Deploy, Part One (Rawlings #1)(62)
“Being apart?” Boon asked.
“All of it,” she said, standing up and gathering her things. She wanted to get away from him and everyone before she slipped further down an emotional slope.
“He hurts you and we’re all gonna kick his ass,” Boon said, smiling up from the floor.
Justice vaguely grinned. She was sure that was why Declan had never once made a promise to her, a promise they were more than friends.
After Christmas, the phone calls stopped and letters picked up, but they were not as often, and from his words she could sense how even more rigid he’d become. He was an emotionally unavailable warrior who was desperately searching to find his brother, shouldering all the blame for his disappearance and thinking the worst.
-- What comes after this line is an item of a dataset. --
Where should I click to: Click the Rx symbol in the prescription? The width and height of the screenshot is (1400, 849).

By the time spring came, his letters all but stopped. He was taking days here and there off, and each one was spent trying to find Nolan. The investigator had turned up nothing in the town Nolan was last seen in or the ones close to it, and nothing along the path he was supposed to take to reach his friends. No hospital records, no tickets, no use of his phone, or the account he had shown Declan. Nothing.
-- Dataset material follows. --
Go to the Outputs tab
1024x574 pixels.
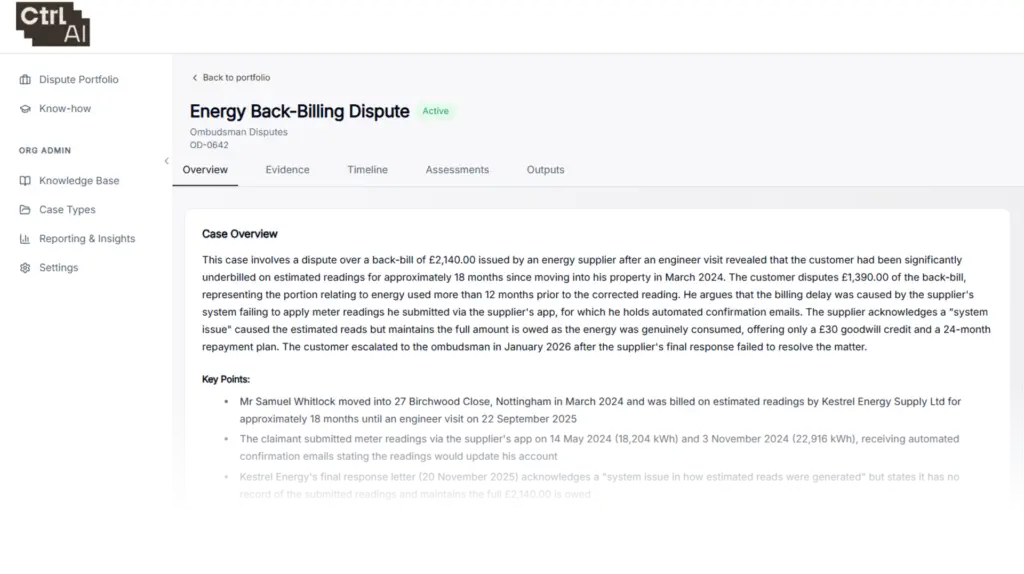point(545,170)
Around Justice, all her friends cared about was prom, then graduation. She’d agreed to go to prom, not really with a date, but in a group, one Murdock was in. And the only reason she gave in was because of the whole ‘it’s your senior year’ mantra.
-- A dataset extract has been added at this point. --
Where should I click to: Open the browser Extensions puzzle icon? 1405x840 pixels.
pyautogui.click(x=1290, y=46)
She had fallen into another pit of depression and she was mad at herself for doing so. Through all this hell she had counted down to her eighteenth birthday, sure that day everything would be right with the world once again.
No longer a girl.
At least he’d be able to write or call and not have to worry about the added grief of her age. Then maybe she’d really know what they were—friends or something else.
Nothing happened. No one snapped their fingers and made all her issues vanished.
Declan didn’t call. He didn’t write. Nothing. And the Rawlings’ had nothing to say about it. The garage threw her a party, had a cake and such. Boon decided not to be the world’s worst procrastinator and actually did his work when she tutored him. Atticus had taken her out to eat, and the whole time she expected Declan to show up, Atticus to hand his phone to her—something—but in the end it was just them and a few other friends who surprised her with a party.
Being around the Rawlings’ so much had allowed her to develop their way of going about things. She learned not to bring up things she’d rather not deal with. Like the fact she was waiting on someone who was not waiting on her. When she’d let herself get that dark, she’d miss Nolan all the more, missed his smile, how he could sum up the strife and find the good with little effort.
In a haze one warm spring day she was walking back to her class from lunch, the last one she had for the day—all the seniors were ‘skipping’ afterward to get ready for their big weekend.
Justice was only halfway listening to her friend Kayla talk about the hotel rooms they all had in Savannah for the next night; they were just down from where the prom was going to be. None of it made much sense to Justice. It sounded like they were all spending a fortune to get dressed up only to show up for pictures then head to the hotel. Pointless. Especially when you were counting pennies so you could go to school in the fall.
Murdock had ended up buying her dress, and the rest, she didn’t care—there was going to be no up do, or makeup, or nails or anything else. She’d smile, make whatever memory, act liked she cared, and then move on.
“Holy shit,” Kayla said. “Oh my God, is he here for you?”
Justice lifted her gaze from the squares on the linoleum floor she was counting as she walked, an oddity she did when she was just trying to mull through whatever temporary moment she was stuck in.
Instantly the lackluster sheen of her life faded like someone had unlatched her prison door.
He was there. Declan, in uniform, was standing before her classroom door talking to her teacher, one he’d had the year before.
The teacher kept talking, but the moment Declan met her stare the world for both Justice and Declan faded away.
Other students walked into the classroom looking up at Declan with fear in their eyes, and rightly so. He was not only breathtaking in his uniform, he was demanding. Ageless.
It didn’t matter that it had been eight months since she had been in the same room with him, this close, he still had the same effect on her, and she was damn pissed at him for it.
Somewhere in the haze the bell had rung and everyone went to class—everyone but Justice. The teacher who always left the door open, shut it, leaving her alone in the hall with him. The act was meant for privacy, but all it did was put a spotlight on Justice who had all but turned the color of a rose.
Declan’s gaze moved over every inch of her and once he was sure his deep voice would be steady, he held out his hand. In the palm of it was the necklace that matched the bracelet Boon had given her months before. “Happy Birthday.”
She breathed a tight smile. “Um...do you know when my birthday is?”
“Eleven weeks, four days and give or take a few hours ago.”
She furrowed her brow, refusing to take the gift. She wasn’t sure if the hope was worth it, if the way she felt five minutes ago was not better. At least five minutes ago, she knew what to expect. She’d found a way to agree with the pain.
“Better late than never, huh,” she said finally.